**REQUIRED ACTION:**
For the data below, restate word for word only the lines from the line containing "Click the golden key sidebar icon" through the line containing "The width and height of the screenshot is (1060, 573).", both ends included.

**STORED DATA:**
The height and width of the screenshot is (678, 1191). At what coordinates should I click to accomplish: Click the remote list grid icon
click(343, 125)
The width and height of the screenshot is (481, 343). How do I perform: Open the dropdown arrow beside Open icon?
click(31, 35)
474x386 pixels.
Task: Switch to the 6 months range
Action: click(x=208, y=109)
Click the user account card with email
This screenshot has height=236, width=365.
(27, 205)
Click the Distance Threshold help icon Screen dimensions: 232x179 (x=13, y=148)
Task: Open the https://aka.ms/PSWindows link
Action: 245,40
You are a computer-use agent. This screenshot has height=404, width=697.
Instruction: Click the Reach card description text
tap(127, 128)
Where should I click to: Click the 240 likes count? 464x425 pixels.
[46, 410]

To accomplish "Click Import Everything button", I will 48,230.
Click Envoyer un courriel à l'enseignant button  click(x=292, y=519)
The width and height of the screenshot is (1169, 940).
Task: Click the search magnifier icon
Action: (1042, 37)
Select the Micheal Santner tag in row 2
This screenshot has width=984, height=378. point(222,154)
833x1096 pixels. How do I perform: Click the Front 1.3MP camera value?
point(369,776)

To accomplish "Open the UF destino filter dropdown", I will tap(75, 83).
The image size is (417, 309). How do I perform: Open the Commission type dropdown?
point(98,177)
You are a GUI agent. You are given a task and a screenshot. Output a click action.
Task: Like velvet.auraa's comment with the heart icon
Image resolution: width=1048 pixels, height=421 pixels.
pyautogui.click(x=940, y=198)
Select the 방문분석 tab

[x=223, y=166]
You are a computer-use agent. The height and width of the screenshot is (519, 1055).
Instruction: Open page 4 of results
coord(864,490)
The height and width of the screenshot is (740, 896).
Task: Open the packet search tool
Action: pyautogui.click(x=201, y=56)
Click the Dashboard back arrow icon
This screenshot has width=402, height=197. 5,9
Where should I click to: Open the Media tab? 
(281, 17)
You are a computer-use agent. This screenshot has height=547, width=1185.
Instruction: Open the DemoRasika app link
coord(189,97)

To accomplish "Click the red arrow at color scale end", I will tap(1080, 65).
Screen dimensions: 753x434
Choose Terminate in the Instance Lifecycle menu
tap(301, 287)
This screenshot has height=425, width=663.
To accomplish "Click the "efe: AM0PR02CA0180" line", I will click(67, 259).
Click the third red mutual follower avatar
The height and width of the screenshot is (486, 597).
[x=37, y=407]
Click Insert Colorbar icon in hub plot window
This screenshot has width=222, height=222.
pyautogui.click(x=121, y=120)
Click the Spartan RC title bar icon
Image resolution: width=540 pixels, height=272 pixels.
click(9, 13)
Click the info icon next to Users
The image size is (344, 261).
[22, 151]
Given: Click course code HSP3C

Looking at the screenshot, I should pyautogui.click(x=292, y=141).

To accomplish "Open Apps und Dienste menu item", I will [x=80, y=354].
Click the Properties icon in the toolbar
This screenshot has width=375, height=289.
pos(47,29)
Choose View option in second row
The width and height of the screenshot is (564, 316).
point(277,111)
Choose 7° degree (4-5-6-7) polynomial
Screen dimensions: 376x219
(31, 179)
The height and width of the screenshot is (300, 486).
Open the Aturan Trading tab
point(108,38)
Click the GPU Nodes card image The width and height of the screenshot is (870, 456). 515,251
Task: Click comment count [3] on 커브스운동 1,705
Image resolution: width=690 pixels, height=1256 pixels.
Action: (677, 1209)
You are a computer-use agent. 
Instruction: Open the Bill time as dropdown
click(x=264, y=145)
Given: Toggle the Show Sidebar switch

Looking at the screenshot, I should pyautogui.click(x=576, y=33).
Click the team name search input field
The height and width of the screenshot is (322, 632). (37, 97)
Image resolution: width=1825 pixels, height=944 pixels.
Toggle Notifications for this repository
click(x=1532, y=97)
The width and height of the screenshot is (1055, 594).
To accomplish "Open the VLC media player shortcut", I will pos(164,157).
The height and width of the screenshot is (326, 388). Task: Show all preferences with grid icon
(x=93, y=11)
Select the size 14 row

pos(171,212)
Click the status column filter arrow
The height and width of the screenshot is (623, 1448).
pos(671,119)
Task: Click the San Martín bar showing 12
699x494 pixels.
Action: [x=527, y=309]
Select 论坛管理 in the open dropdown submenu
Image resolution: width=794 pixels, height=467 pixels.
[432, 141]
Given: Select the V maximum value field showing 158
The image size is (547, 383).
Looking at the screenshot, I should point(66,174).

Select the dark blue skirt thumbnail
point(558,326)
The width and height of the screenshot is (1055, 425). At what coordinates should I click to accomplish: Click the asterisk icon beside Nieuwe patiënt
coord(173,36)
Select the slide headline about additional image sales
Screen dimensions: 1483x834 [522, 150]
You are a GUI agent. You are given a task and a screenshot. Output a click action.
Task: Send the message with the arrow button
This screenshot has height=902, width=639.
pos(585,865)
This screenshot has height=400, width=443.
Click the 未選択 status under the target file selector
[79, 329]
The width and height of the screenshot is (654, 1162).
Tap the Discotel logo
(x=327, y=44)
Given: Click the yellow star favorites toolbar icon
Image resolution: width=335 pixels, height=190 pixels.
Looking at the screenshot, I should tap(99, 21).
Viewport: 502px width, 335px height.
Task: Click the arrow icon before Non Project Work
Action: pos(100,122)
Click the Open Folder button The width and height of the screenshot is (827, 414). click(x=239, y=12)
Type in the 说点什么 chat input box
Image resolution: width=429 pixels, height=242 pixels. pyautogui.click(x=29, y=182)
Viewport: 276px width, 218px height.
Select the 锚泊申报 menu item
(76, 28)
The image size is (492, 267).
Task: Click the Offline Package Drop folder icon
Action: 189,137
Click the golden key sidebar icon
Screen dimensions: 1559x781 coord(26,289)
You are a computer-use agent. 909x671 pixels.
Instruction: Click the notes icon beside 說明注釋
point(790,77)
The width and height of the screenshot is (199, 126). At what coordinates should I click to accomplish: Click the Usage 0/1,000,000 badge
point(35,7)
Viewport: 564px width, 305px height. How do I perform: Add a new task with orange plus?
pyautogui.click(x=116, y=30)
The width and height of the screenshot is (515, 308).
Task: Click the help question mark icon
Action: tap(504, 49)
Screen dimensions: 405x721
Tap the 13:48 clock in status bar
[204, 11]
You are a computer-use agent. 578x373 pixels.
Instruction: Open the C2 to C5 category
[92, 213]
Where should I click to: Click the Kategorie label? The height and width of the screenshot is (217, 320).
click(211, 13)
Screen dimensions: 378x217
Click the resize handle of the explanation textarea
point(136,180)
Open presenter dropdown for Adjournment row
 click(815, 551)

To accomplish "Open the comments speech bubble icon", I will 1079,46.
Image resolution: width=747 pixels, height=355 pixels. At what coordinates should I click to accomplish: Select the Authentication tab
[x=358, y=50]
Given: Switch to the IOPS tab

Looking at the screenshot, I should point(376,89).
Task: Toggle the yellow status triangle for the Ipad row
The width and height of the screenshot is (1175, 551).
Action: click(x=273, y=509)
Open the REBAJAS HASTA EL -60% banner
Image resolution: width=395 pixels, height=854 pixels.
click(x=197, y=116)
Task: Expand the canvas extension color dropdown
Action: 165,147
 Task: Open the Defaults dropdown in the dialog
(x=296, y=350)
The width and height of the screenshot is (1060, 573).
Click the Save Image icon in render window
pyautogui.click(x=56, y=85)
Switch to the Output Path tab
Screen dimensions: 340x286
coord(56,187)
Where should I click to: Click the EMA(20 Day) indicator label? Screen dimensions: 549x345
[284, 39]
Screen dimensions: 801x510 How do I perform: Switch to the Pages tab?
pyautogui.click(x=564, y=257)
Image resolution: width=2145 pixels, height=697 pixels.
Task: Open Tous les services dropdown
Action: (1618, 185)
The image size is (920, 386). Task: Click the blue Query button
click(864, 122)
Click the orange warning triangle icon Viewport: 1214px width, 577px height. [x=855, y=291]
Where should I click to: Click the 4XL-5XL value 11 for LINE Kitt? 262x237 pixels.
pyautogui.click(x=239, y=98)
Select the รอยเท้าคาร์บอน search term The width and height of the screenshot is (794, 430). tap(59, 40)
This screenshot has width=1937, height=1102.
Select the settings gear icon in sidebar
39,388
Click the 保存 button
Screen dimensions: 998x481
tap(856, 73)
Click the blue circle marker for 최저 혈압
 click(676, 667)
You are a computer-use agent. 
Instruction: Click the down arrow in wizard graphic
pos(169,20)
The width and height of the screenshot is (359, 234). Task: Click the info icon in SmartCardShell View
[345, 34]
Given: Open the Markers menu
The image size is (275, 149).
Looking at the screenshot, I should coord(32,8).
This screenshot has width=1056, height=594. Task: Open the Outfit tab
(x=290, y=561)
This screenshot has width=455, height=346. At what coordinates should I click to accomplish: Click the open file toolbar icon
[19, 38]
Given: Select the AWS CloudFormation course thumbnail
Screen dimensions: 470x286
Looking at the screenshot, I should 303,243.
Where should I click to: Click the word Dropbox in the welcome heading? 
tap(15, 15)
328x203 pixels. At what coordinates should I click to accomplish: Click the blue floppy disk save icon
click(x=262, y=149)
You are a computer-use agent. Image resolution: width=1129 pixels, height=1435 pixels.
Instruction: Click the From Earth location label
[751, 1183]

**ANSWER BOX:**
Click the golden key sidebar icon
Screen dimensions: 1559x781 coord(26,289)
You are a computer-use agent. 909x671 pixels.
Instruction: Click the notes icon beside 說明注釋
point(790,77)
The width and height of the screenshot is (199, 126). At what coordinates should I click to accomplish: Click the Usage 0/1,000,000 badge
point(35,7)
Viewport: 564px width, 305px height. How do I perform: Add a new task with orange plus?
pyautogui.click(x=116, y=30)
The width and height of the screenshot is (515, 308).
Task: Click the help question mark icon
Action: tap(504, 49)
Screen dimensions: 405x721
Tap the 13:48 clock in status bar
[204, 11]
You are a computer-use agent. 578x373 pixels.
Instruction: Open the C2 to C5 category
[92, 213]
Where should I click to: Click the Kategorie label? The height and width of the screenshot is (217, 320).
click(211, 13)
Screen dimensions: 378x217
Click the resize handle of the explanation textarea
point(136,180)
Open presenter dropdown for Adjournment row
 click(815, 551)

To accomplish "Open the comments speech bubble icon", I will 1079,46.
Image resolution: width=747 pixels, height=355 pixels. At what coordinates should I click to accomplish: Select the Authentication tab
[x=358, y=50]
Given: Switch to the IOPS tab

Looking at the screenshot, I should point(376,89).
Task: Toggle the yellow status triangle for the Ipad row
The width and height of the screenshot is (1175, 551).
Action: click(x=273, y=509)
Open the REBAJAS HASTA EL -60% banner
Image resolution: width=395 pixels, height=854 pixels.
click(x=197, y=116)
Task: Expand the canvas extension color dropdown
Action: 165,147
 Task: Open the Defaults dropdown in the dialog
(x=296, y=350)
The width and height of the screenshot is (1060, 573).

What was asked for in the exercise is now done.